• _TASK INSTRUCTIONS_: Write out, word for word, every line in the data below from the one containing "Image resolution: width=644 pixels, height=644" to the one containing "Click the rename category icon", both of them included.

(Stored items from a collection)
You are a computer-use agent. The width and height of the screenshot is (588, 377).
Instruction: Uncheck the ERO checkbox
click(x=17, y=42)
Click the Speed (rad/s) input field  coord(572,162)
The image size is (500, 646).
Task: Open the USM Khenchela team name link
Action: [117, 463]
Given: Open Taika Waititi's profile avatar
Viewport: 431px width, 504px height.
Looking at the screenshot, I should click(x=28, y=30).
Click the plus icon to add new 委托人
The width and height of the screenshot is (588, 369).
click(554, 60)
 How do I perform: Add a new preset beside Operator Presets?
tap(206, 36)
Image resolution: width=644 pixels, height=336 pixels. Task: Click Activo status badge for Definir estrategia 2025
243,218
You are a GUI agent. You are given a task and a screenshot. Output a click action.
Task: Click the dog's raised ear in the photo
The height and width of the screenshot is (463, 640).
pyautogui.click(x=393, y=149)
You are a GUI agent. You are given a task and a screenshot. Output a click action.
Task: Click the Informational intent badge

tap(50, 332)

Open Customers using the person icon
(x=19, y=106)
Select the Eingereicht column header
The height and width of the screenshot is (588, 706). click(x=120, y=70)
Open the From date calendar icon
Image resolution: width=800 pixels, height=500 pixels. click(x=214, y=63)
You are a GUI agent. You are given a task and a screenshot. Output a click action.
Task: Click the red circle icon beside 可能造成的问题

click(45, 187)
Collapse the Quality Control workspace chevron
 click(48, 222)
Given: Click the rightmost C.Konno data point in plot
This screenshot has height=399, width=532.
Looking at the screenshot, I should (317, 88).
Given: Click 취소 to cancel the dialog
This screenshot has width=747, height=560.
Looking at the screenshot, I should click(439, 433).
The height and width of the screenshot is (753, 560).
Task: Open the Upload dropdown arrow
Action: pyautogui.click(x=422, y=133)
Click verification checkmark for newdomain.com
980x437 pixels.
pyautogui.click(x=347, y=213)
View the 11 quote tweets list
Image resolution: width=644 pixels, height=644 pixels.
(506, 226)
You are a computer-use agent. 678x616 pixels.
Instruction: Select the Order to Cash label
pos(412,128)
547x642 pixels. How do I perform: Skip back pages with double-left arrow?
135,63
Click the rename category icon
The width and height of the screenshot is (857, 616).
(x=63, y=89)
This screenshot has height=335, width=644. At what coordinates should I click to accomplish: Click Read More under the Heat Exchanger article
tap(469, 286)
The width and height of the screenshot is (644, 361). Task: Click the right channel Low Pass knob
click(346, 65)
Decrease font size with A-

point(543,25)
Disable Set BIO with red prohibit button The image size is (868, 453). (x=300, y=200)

• _OUTPUT FOR THIS EXERCISE_:
Image resolution: width=644 pixels, height=644 pixels.
(506, 226)
You are a computer-use agent. 678x616 pixels.
Instruction: Select the Order to Cash label
pos(412,128)
547x642 pixels. How do I perform: Skip back pages with double-left arrow?
135,63
Click the rename category icon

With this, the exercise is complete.